### Required task
Copy out the data below, changing "page title" to "section heading" and leaving everything else the same.

::::::::::

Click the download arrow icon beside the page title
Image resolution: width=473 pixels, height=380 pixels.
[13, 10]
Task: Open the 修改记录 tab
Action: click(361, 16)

::::::::::

### Response to this task
Click the download arrow icon beside the section heading
Image resolution: width=473 pixels, height=380 pixels.
[13, 10]
Task: Open the 修改记录 tab
Action: click(361, 16)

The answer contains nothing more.